• TASK INPUTS:
______

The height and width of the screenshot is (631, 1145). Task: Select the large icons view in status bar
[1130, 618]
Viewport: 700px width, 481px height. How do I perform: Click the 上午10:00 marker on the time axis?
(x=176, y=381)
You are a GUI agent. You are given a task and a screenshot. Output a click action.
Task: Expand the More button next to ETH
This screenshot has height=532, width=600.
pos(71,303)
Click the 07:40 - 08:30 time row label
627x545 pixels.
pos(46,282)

______

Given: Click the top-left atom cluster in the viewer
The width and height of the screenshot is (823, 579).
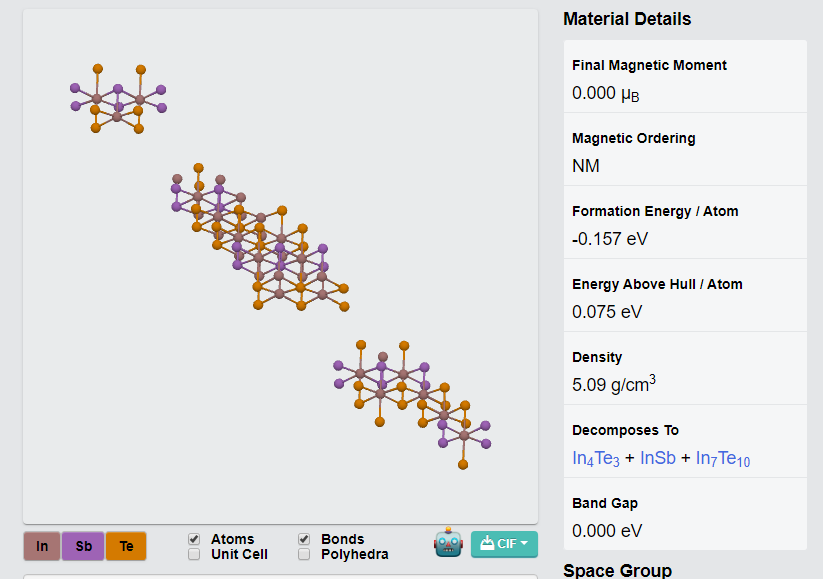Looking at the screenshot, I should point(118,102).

______

• EXERCISE BRIEF: The response must hold only the lines above from the line with "The height and" through the line with "You are a GUI", each copied exactly, both ends kept.

• EXERCISE OUTPUT:
The height and width of the screenshot is (631, 1145). Task: Select the large icons view in status bar
[1130, 618]
Viewport: 700px width, 481px height. How do I perform: Click the 上午10:00 marker on the time axis?
(x=176, y=381)
You are a GUI agent. You are given a task and a screenshot. Output a click action.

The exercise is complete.